Most people have already made up their minds about Clinton's emails, one way or the other. Absent any bonfire-sized new revelations, these attitudes are probably set in concrete and won't be changing before November. Those who already think Clinton is too sleazy to vote for won't be voting for her. Those who think Clinton is indeed sleazy but also far better than the alternative will probably be voting for her (unless they have something better to do on Election Day). Those who think the whole thing is a manufactured witchhunt straight out of the Vast Right-Wing Conspiracy playbook will be enthusiastically voting for Hillary, no matter how many more "Clinton Emails" headlines appear.
Call it email fatigue or just boredom at the lack of any fresher and more interesting scandals, but the public seems to have largely made up its mind on the question of Clinton's emails. Oh, sure, Donald Trump will get as much mileage out of it as possible (I'd bet he'll bring it up within the first ten minutes of the first debate, personally), but other than further enthusing his already-enthusiastic supporters, he's not likely to get a whole lot of traction from such attacks.
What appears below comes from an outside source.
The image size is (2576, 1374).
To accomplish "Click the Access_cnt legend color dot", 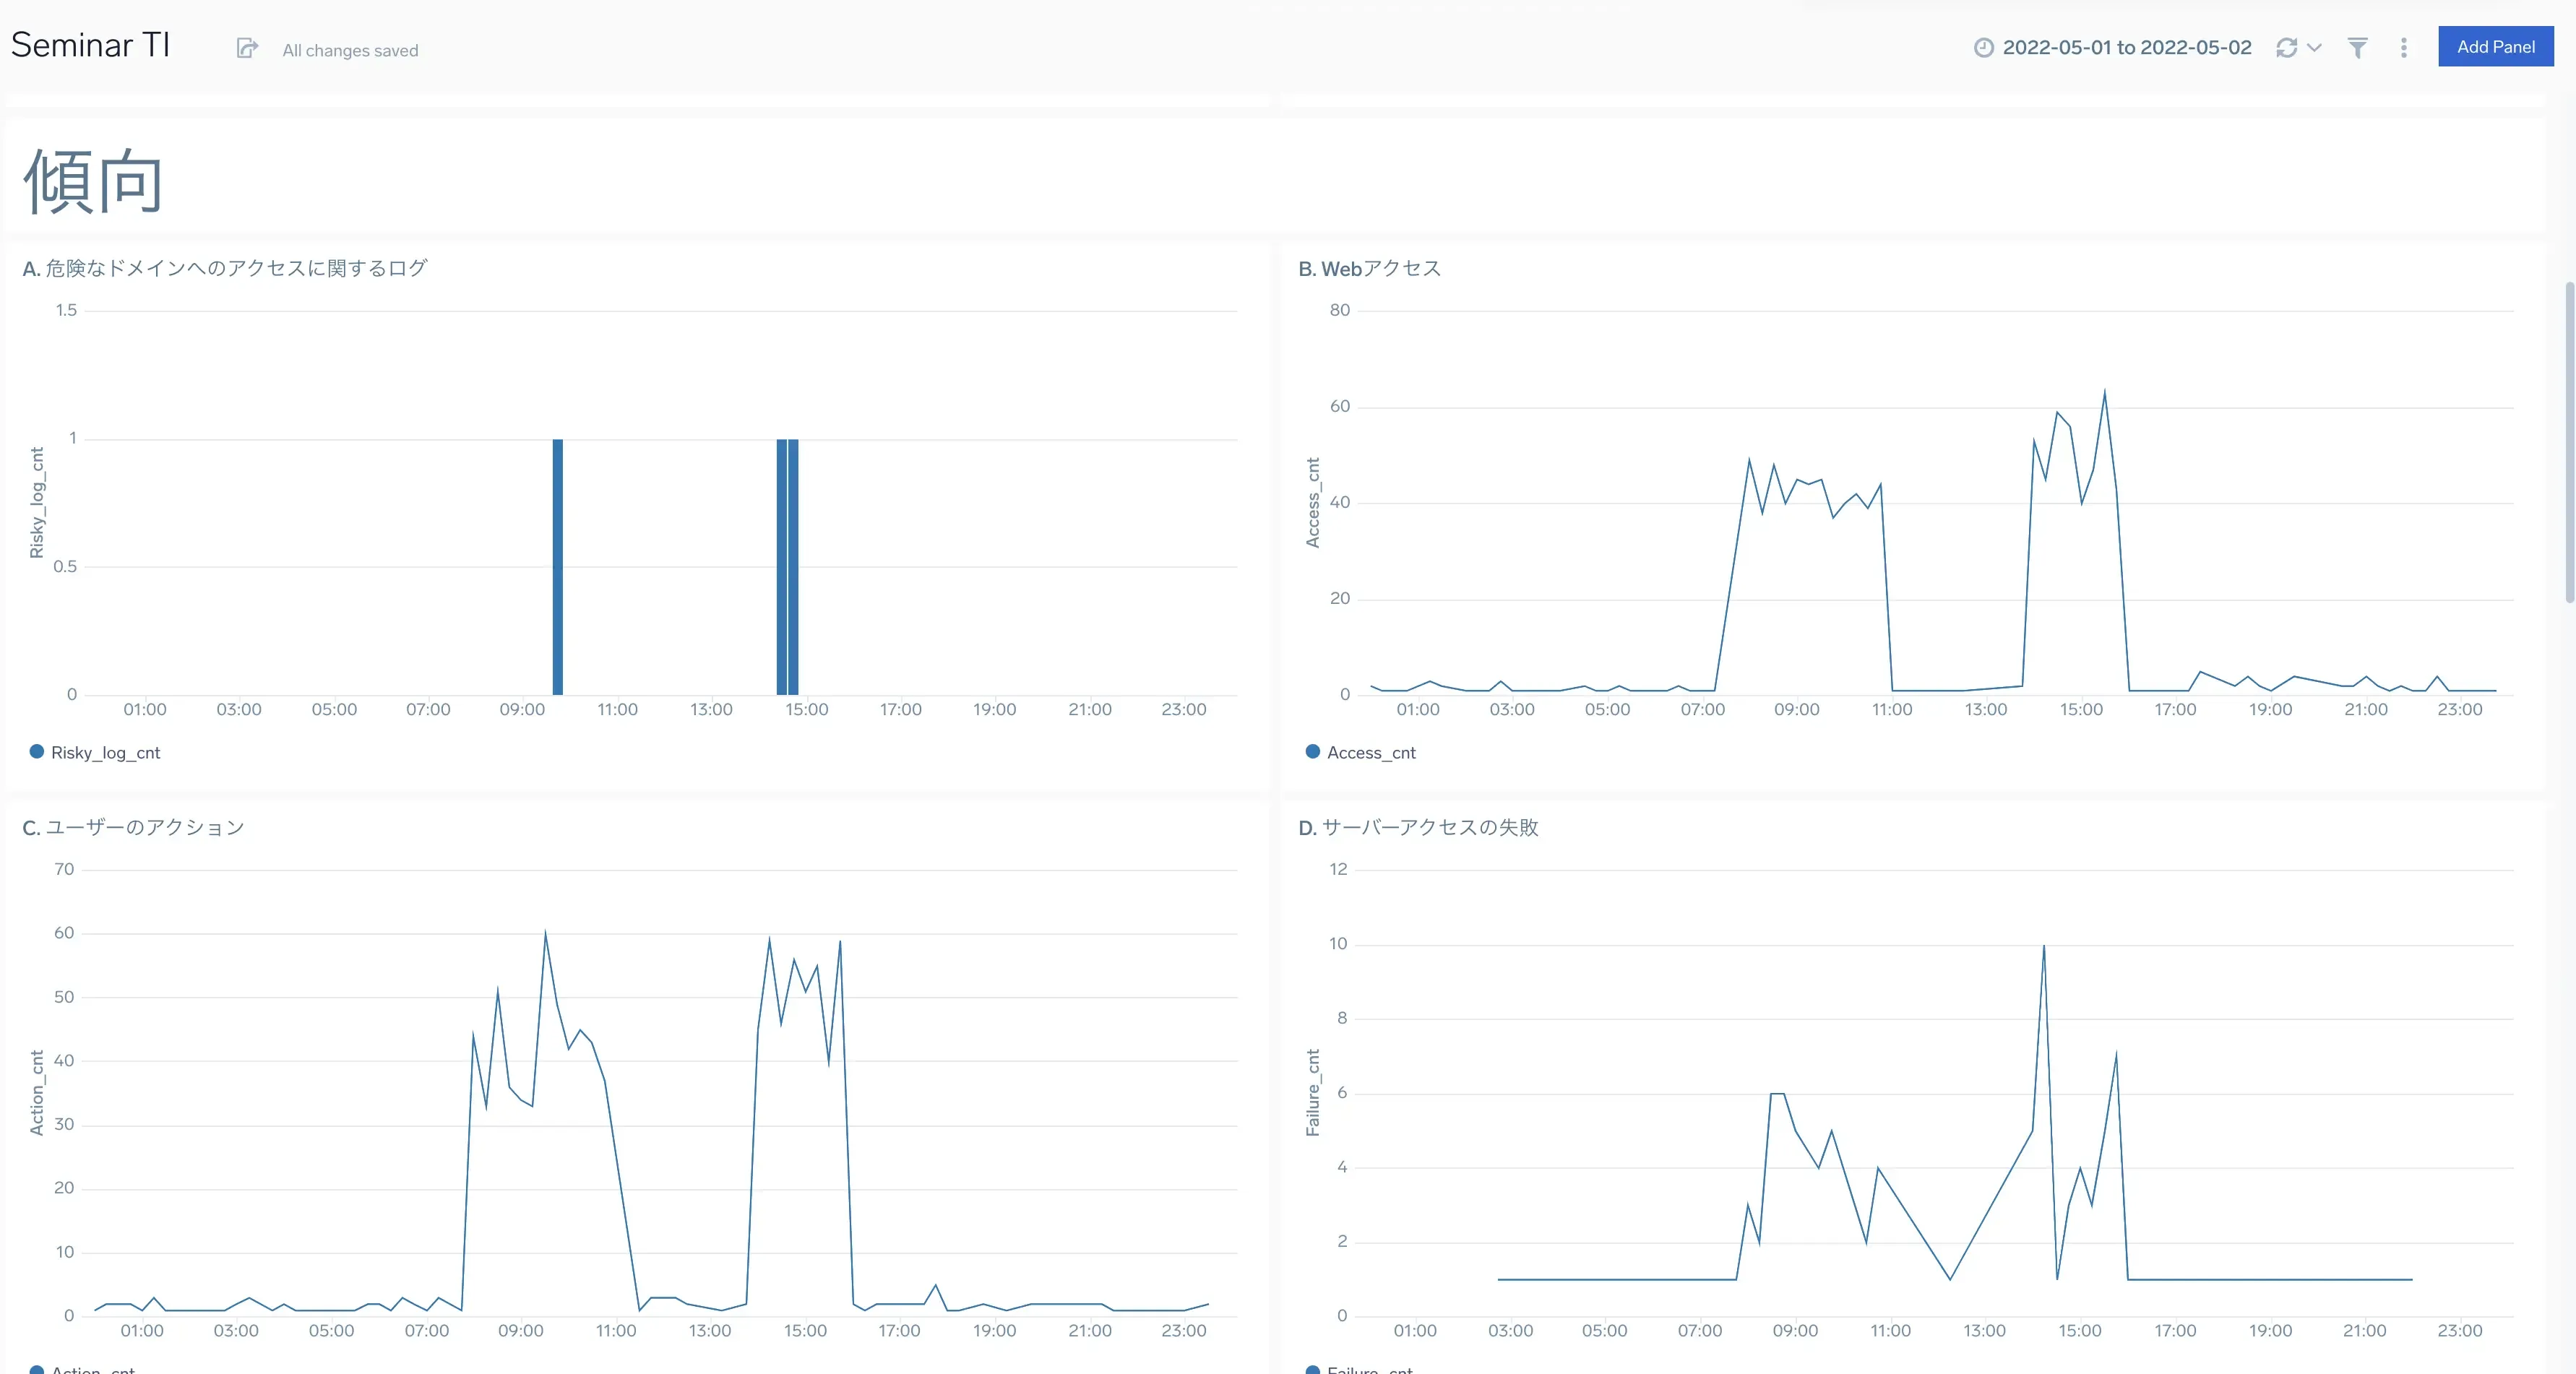I will tap(1313, 751).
So the problem will persist for Hillary Clinton, for a long time to come. However, the problem is relatively small at this point, because it hasn't disqualified her in most voters' opinion. She has largely weathered the scandal because people are so tired of hearing about it over and over again. If she had never set up a personal server she would doubtlessly now be in a stronger political position, but the one she currently occupies is probably strong enough.
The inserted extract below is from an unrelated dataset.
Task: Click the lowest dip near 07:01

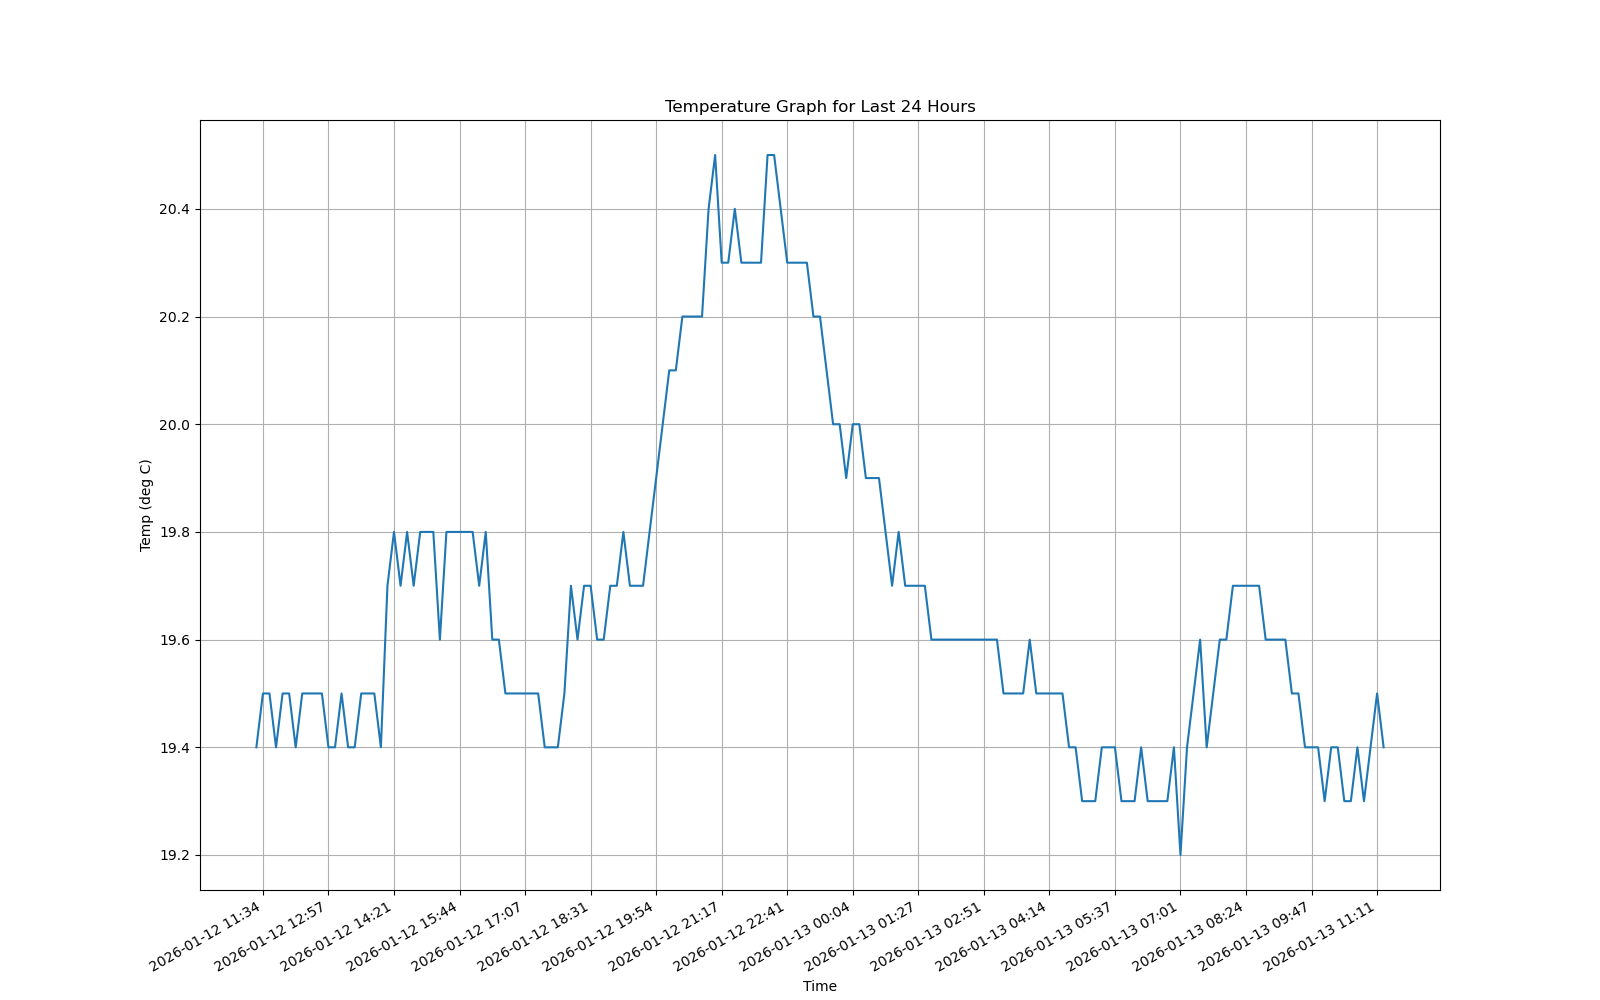Action: [1180, 852]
Republicans (and the media) have cried "Wolf!" on the email story so many times now -- with so little to show for it -- that the public seems on the verge of not paying much attention to any such cries in the future. Every time a supposed smoking gun is spotlighted, it never lives up to its billing. At some point, the frantic spotlighting ceases to draw a whole lot of attention. We seem to have reached that point. So while Hillary's problem has been pared down to two trigger words, seeing "Clinton Emails" headlines elicits no more than a shrug from most voters. The Republicans have, once again, overplayed the political hand they were dealt.